Once you’ve invested the time and energy in researching, writing, and editing an article, it’s a pity to get just one sale out of it.

Now, if you maintained some rights to the piece, then you can resell it as-is in non-competing markets. (We’ve written about this option before. Go here for an article by my colleague, Steenie Harvey, on rights and reselling: Sell Everything But This…A Lesson on Buying Rights)

But what I want to talk about today is how to take what you know and repackage it — massage it, change it a bit — and then resell it, even if you sold all your rights to your original article.  It’s a lot easier to take information you already know and work with that than it is to start entirely from scratch. So here are three ways you can repackage an article you’ve written and turn it into multiple pay checks…

** 1.) Take an article you sold some time ago and update it. Start by contacting all the places you recommend in your original piece and make sure their information hasn’t changed — do you still have the correct website address, phone numbers, hours, pricing? Also, ask what new things they have going on. (This can give you ideas for a new lead.)

After you’ve collected all this information, create a new opening. Start your piece with something different — preferably with a timely hook. You could peg your updated piece to a current trend, a holiday, or simply some time-sensitive event. And also change the order in which the information appears in your article.

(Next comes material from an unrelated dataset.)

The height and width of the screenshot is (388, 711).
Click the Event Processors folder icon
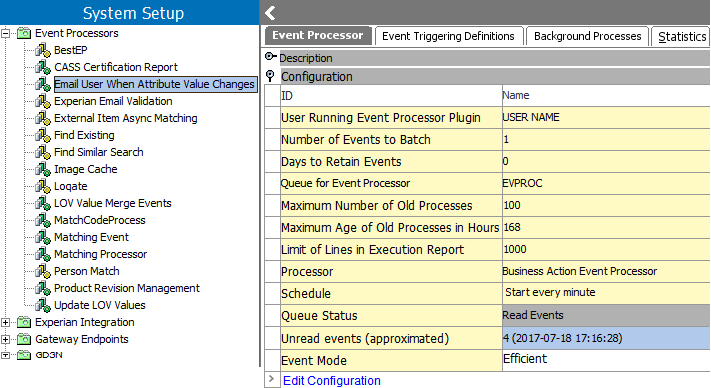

This will render your new article 60-80% different than the original, so you’ll be free to resell it even if you sold all the rights to your earlier version.

When you’re done, target a slightly different publication with your new article. Say you sold the first one to your local newspaper. Well, this time target an online publication or a magazine.

** 2.) Dissect your article. If you wrote a long article, think about chopping it up and selling sections of it as stand-alone pieces. If you have a sidebar, think about selling that as its own article.

Sure, you’re likely to have to add an introduction to this new, shorter story you’re creating. And you’ll have to reword things a bit so your sentences don’t read, word-for-word, as they do in your longer piece.

But you’ve already done the research. And, in all likelihood, there were great gems you couldn’t fit into your first article, things you had to cut for space and for flow.

Now, here’s an opportunity to resurrect them. As you’re creating new articles from pieces of your old one, integrate some of that great material you couldn’t use the first time around.

** 3.) Focus on a niche market and tweak your article to appeal to that “subset” of reader. In other words, if you sold your piece the first time to a general-interest publication, then look now for a niche audience that might appreciate the information.

Just this past week, for instance, I wrote a piece on the Garden of the Gods, here in my hometown of Colorado Springs, for an in-flight magazine. I mentioned in it that the Visitor and Nature Center has hands-on, child-friendly exhibits.

Now, I could certainly rework that article with a parenting audience in mind and focus more on the exhibits themselves, include information on which walks in the park would be best for kids, and talk about the Junior Ranger program — none of which I did in my first article. (But all things I know about from my research.)

Then, I could also include lots of the material I did mention in the article I just wrote. I could talk about the guided evening walks to see prairie falcons, the size and history of the park, the animals that live there, and so on.

My point here is that I have all this information fresh in my mind. I culled through lots of it in choosing what to include in my first piece. It would take only a small fraction of the time and energy I spent putting that together, to turn what I now know into a second article for a different audience — and get paid again.